I wish it was computationally plausible to run the anomolous dots receptor shapes (not sequences) through in-silica binding assays to the whole human proteome.
There is probably some reason (other than it being computationally impossible) why this wouldn't be a magic bullet for determining autoimmunity effects.
I think it is computationally impossible because we are talking about recognising something like decamer peptides with 20 amino acid options at each point ( peptide alternatives = 100,000,000,000,000,000,000). What is much worse is that we need to know the binding affinity window involved. Too high binding kills T cells as much as too low bores them. And the peptide has to be recognised in the context of not just the right MHC class II 'tongs' but also CD3, CD4 and all sorts of other co-factors.

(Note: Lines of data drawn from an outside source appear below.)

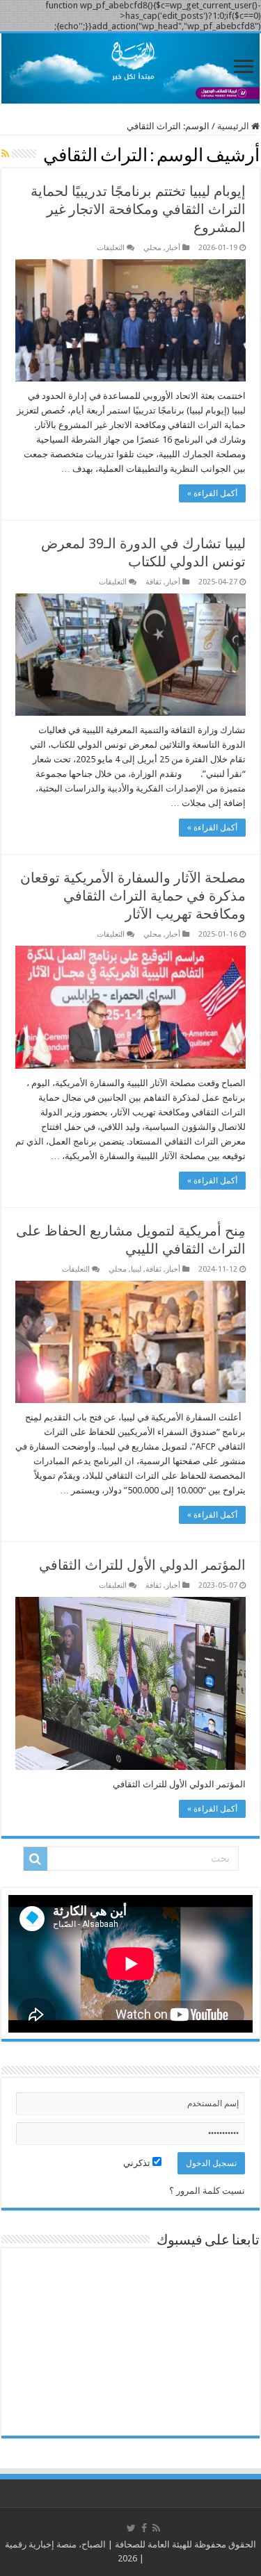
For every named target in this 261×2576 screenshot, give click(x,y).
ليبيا (136, 1269)
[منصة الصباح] (130, 68)
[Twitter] (131, 2528)
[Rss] (156, 2528)
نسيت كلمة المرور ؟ (207, 2190)
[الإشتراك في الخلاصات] (5, 153)
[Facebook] (144, 2528)
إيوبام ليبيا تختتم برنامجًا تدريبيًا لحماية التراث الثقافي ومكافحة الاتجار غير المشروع (138, 209)
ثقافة (153, 581)
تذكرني (137, 2163)
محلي (152, 247)
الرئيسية (234, 126)
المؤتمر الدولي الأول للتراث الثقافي (142, 1565)
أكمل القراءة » (212, 493)
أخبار (173, 247)
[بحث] (35, 1859)
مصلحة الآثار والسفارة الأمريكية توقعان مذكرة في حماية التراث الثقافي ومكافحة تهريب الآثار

My problem is that over a period of 30 years in immunology labs I watched T cell enthusiasts fail consistently in finding any evidence for specific T cell receptor bindings relate to autoimmunity.Either the problem is too difficult or, to my mind more likely, they are irrelevant. Unfortunately many hundreds of millions of dollars have been invested in the idea that T cell receptors are worth exploring.
My sense is that what specific clones recognise may not be very interesting. What may be much more important is skewing of T cell behaviour in a more non-specific way. That might give rise to clonal expansion. But I am still confused about what this paper is about. Clonal expansion is something quite specific about lots of T cells having identical receptors. Lots of T cells having rather similar receptors is something quite different. And lots of T cells recognising the same peptide is again quite different. I am afraid I have not had time to look at the presentation itself but I am confused.